En tal sentido, sin las urgencias financieras de otrora, el gobierno argentino en aquel entonces no se preocupó demasiado por resolver las cuestiones pendientes del default, a saber: la regularización de la deuda con el Club de París; la normalización de la relación con el FMI, afectada por la resistencia del país a someterse a la revisión de su economía en función de lo dispuesto por el artículo IV del estatuto del organismo; y el arreglo de los juicios con sentencia firme que diferentes empresas habían llevado adelante contra el país en el marco del Centro Internacional para el Arreglo de Diferencias relativas a Inversiones (Ciadi).
También se abocó a la resolución de la deuda con aquellos acreedores privados que no aceptaron la oferta de reestructuración (los denominados fondos holdouts).
Como consecuencia de esta actitud, Argentina permaneció marginada del poder inversor transnacional y del acceso al crédito externo. Si bien luego del canje de deuda de 2005 el país no sufrió escasez de divisas, lo cierto es que la normalización inconclusa de sus relaciones financieras externas determinó un elevado costo financiero para cualquier agente económico que decidiera operar dentro de sus fronteras, afectando el clima de negocios, desalentando la inversión y estimulando un proceso incipiente de dolarización de activos, lo cual supuso un condicionamiento extra sobre el tan mentado proceso de acumulación de reservas.

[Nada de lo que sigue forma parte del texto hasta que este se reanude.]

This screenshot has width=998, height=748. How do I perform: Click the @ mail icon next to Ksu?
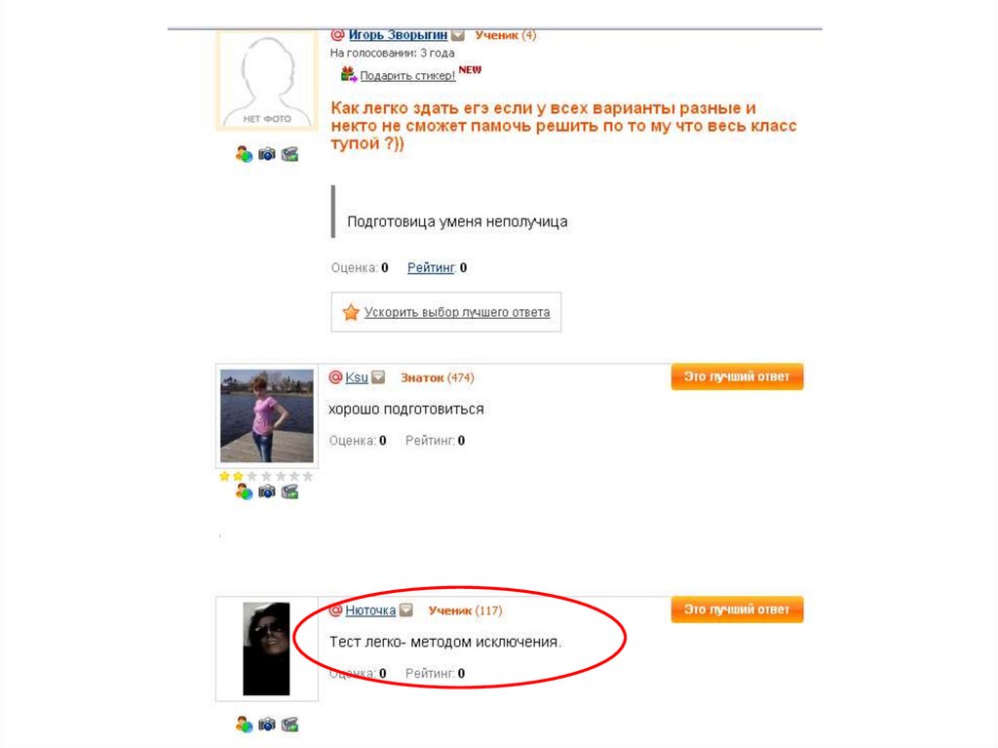click(335, 377)
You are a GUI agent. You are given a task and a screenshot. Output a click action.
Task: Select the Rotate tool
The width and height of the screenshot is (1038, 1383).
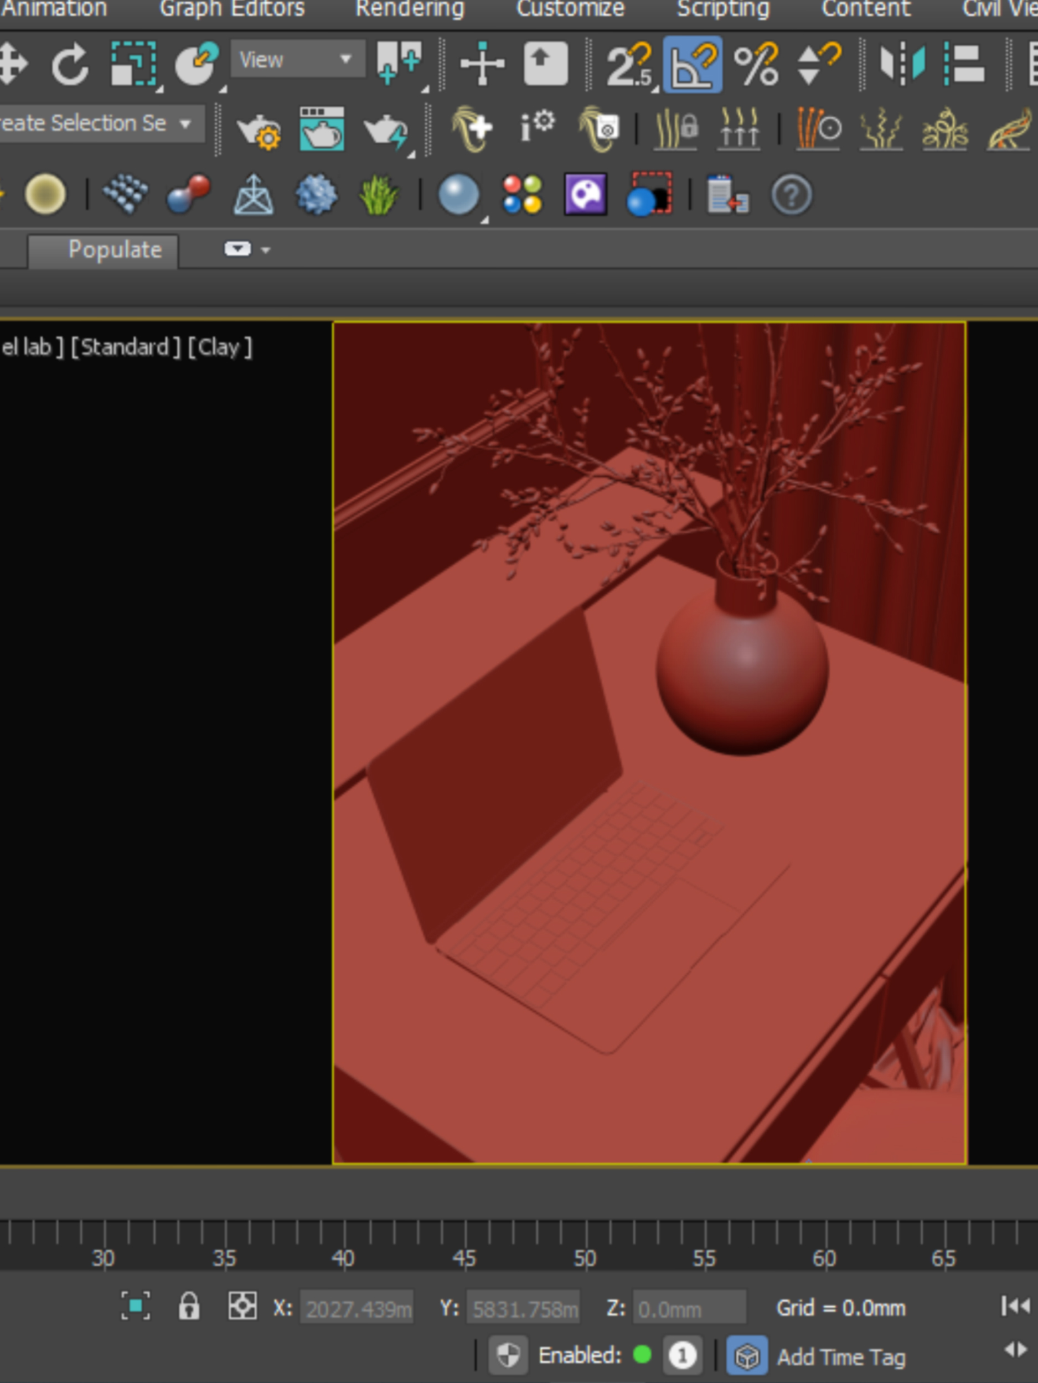click(x=69, y=63)
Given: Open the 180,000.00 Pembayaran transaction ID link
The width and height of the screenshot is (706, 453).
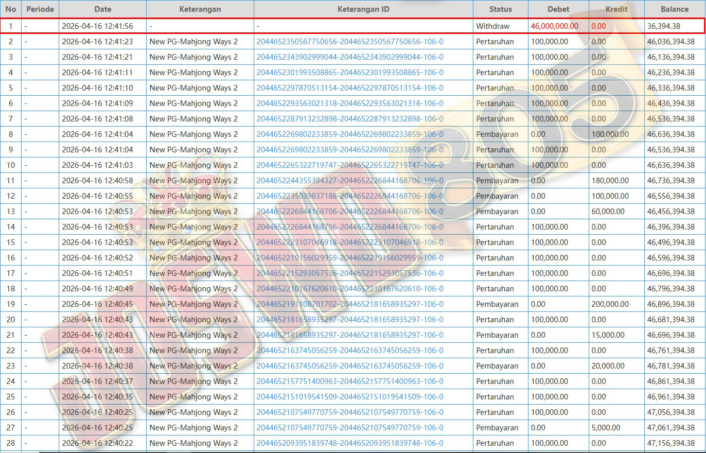Looking at the screenshot, I should (349, 181).
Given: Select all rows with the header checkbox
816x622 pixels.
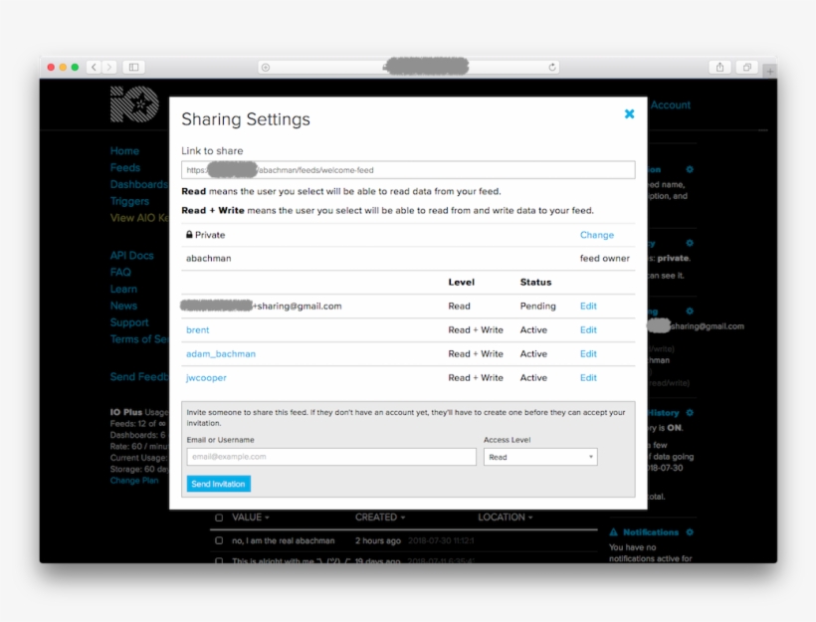Looking at the screenshot, I should (221, 518).
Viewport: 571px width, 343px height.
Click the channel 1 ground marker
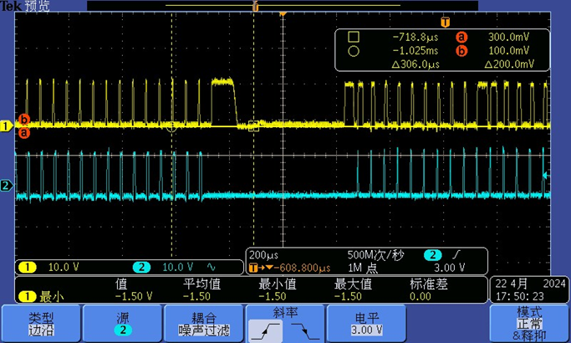[x=7, y=126]
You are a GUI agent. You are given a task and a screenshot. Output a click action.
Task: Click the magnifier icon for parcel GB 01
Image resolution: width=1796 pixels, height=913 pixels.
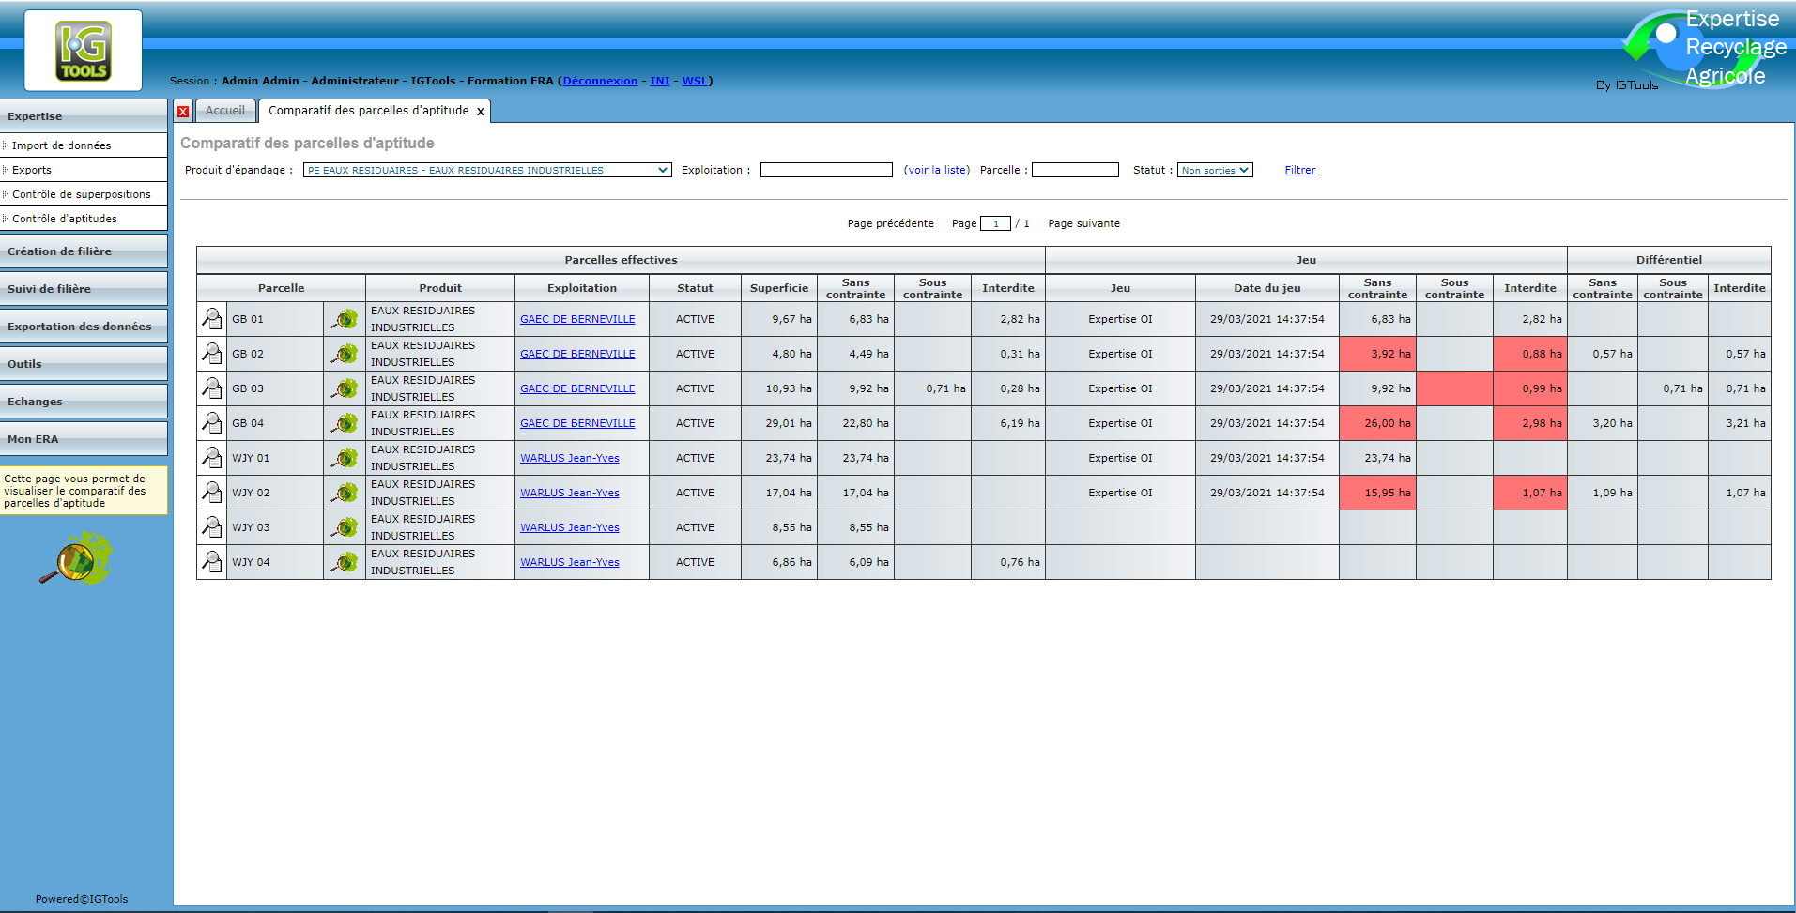pyautogui.click(x=212, y=319)
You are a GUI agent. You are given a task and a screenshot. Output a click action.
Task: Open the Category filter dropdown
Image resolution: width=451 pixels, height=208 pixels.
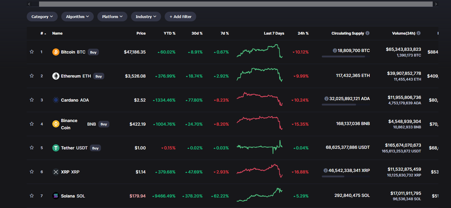point(42,17)
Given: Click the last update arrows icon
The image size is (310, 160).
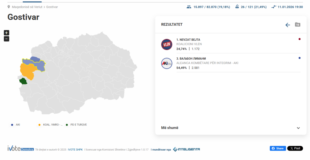Looking at the screenshot, I should [274, 7].
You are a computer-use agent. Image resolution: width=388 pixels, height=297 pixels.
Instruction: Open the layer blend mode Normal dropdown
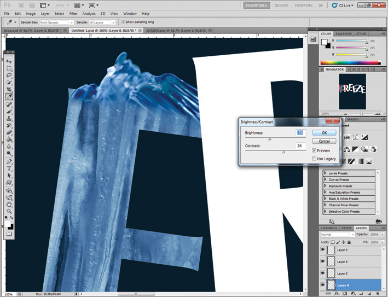pos(337,235)
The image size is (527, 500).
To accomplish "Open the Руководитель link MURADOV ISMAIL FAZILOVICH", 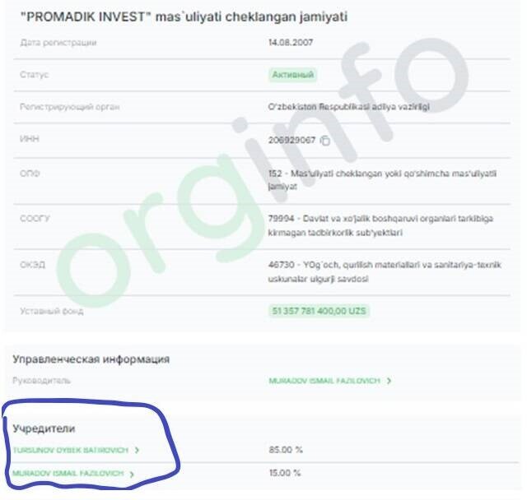I will click(324, 381).
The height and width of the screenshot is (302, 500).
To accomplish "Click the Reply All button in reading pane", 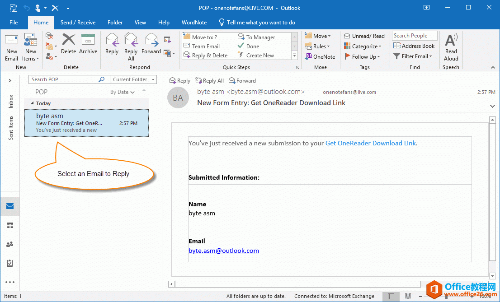I will pyautogui.click(x=209, y=81).
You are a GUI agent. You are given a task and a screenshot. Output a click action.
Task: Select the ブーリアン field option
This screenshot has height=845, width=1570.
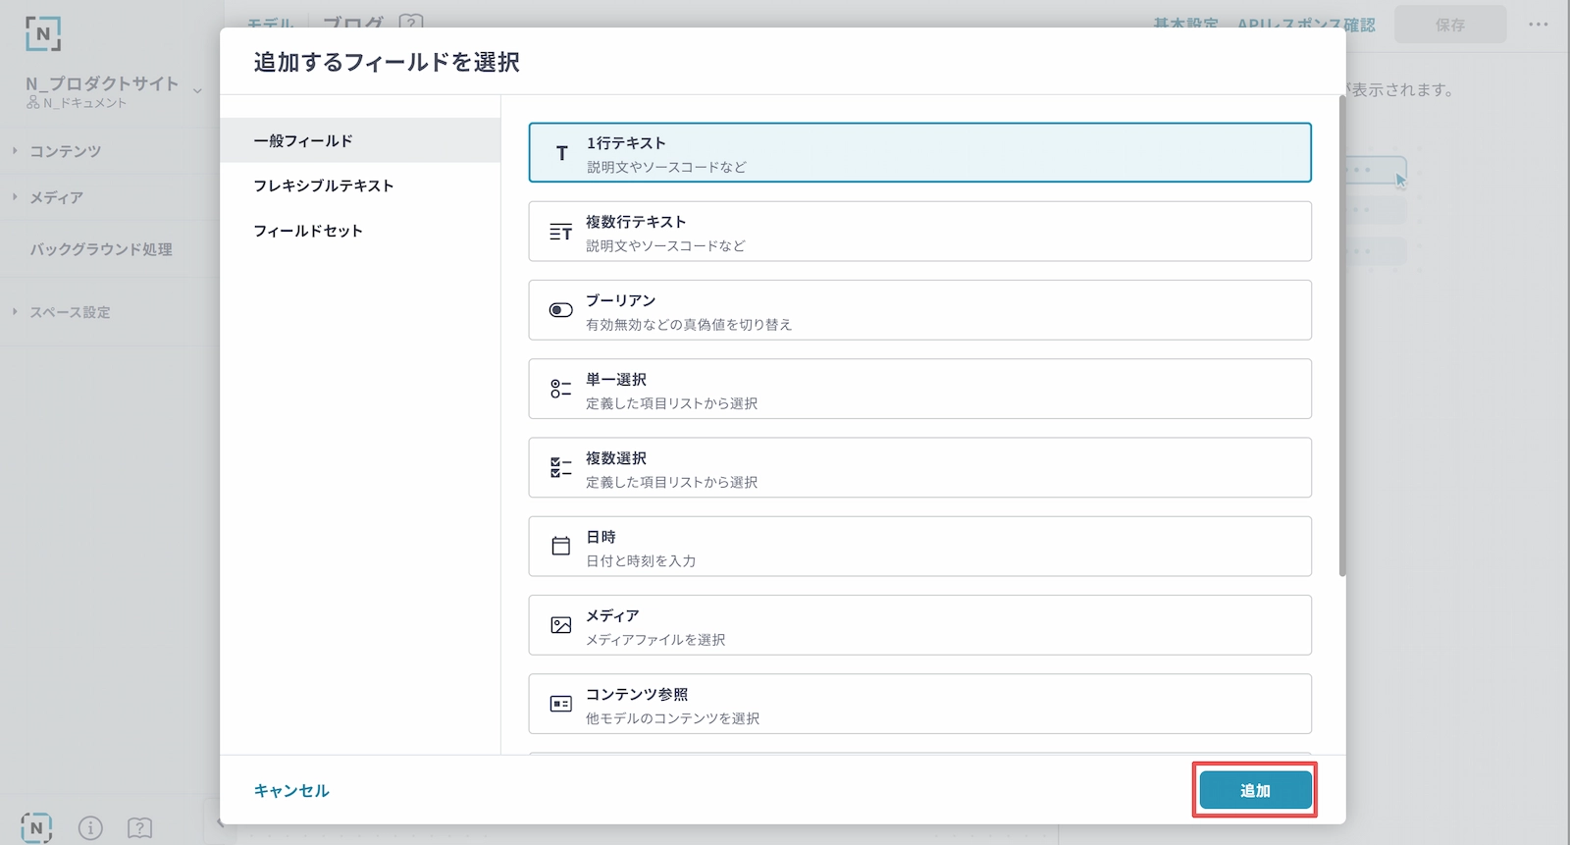(x=918, y=310)
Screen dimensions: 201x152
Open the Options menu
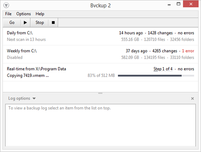24,14
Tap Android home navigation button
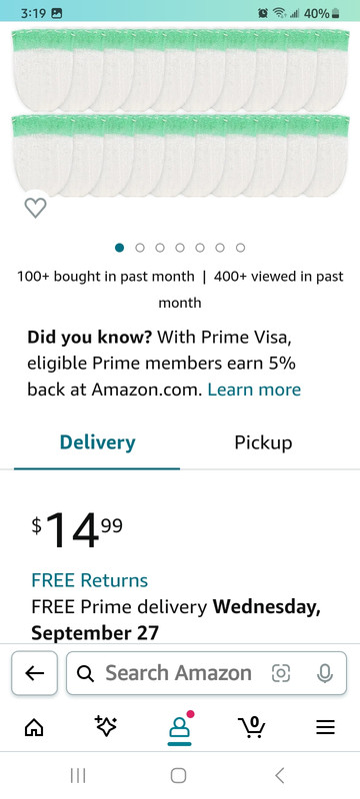The width and height of the screenshot is (360, 799). (178, 776)
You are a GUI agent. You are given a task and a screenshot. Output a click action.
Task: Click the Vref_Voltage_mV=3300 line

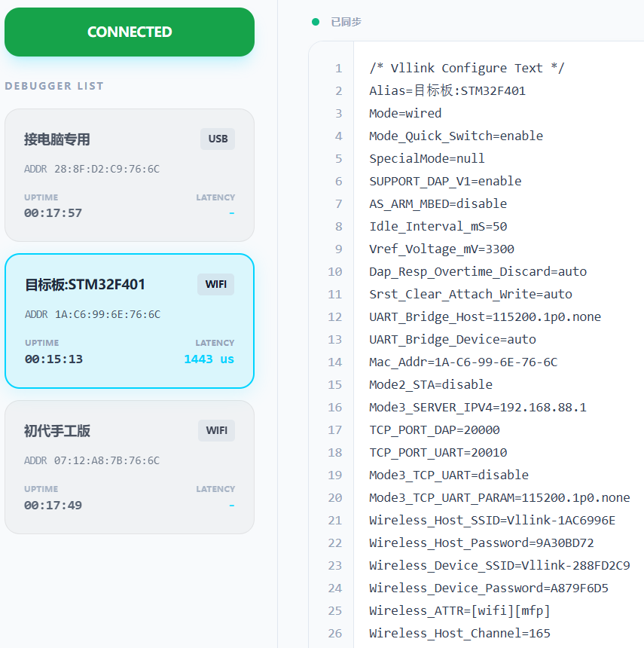point(441,249)
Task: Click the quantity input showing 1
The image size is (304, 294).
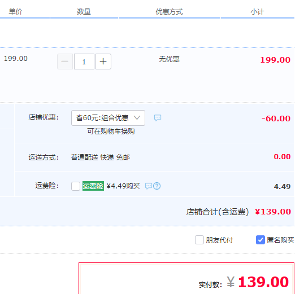Action: 84,62
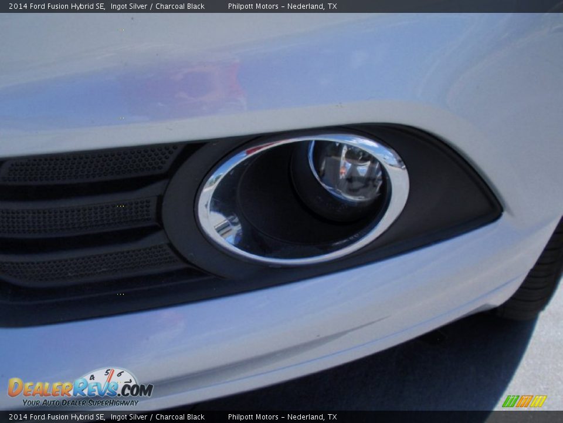Click the Your Auto Dealer SuperHighway tagline
Viewport: 563px width, 423px height.
pos(79,404)
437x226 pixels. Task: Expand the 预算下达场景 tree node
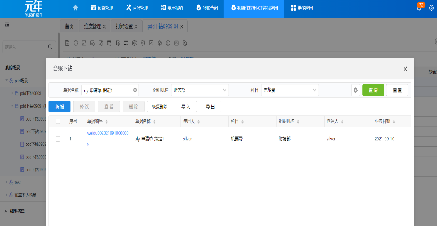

La situación se agravó cuando los dólares comerciales provenientes del complejo sojero exportador comenzaron a revelarse insuficientes para garantizar el normal funcionamiento de la economía.
Frente a esta delicada situación y vedado del acceso al mercado de capitales internacional, el gobierno argentino recurrió a la emisión monetaria y al financiamiento intra-estatal. Esto generó en consecuencia un aumento de las presiones inflacionarias y un mayor retraso del tipo de cambio, afectando obviamente el resultado de la balanza comercial.
La renovada restricción externa no hizo otra cosa más que poner de manifiesto la necesidad de Argentina de resolver prontamente su relación con la comunidad financiera internacional y facilitar así el acceso a tasas razonables al –ahora necesario– crédito externo. Claro que en el último tiempo la posición negociadora del país ya no dispone de la fortaleza de otrora. Fue desde la necesidad y la urgencia que el gobierno avanzó en la resolución tardía de algunas de las cuestiones pendientes del default y accedió a hacer mucho de aquello a lo que se había resistido en años anteriores.
A modo de ejemplo, cabe destacar el arreglo de los juicios con sentencia firme en el Ciadi en octubre de 2013 y el acuerdo con el Club de París en mayo de 2014.
Los costos inherentes a la demora han sido evidentes, poniendo de manifiesto que la dilación en el reordenamiento del frente externo no constituyó necesariamente la mejor opción.
Las lecciones aprendidas de las crisis financieras pasadas fueron mal interpretadas.
En lugar de constituir la base a partir de la cual repensar el modo de vinculación del país con el sistema financiero internacional, fueron utilizadas para ostentar niveles de autonomía que en el mediano plazo resultaron no ser tales.
Claramente, Argentina sobreestimó sus márgenes de maniobra al creer que podía prescindir sin costo alguno del sistema financiero internacional.
El desafío –al igual que en el pasado– sigue siendo el de construir una relación madura y equilibrada con los diferentes actores que operan en él, incorporando las lecciones aprendidas y entendiendo al financiamiento externo como un instrumento más de política pública, del cual no se debe abusar pero tampoco prescindir.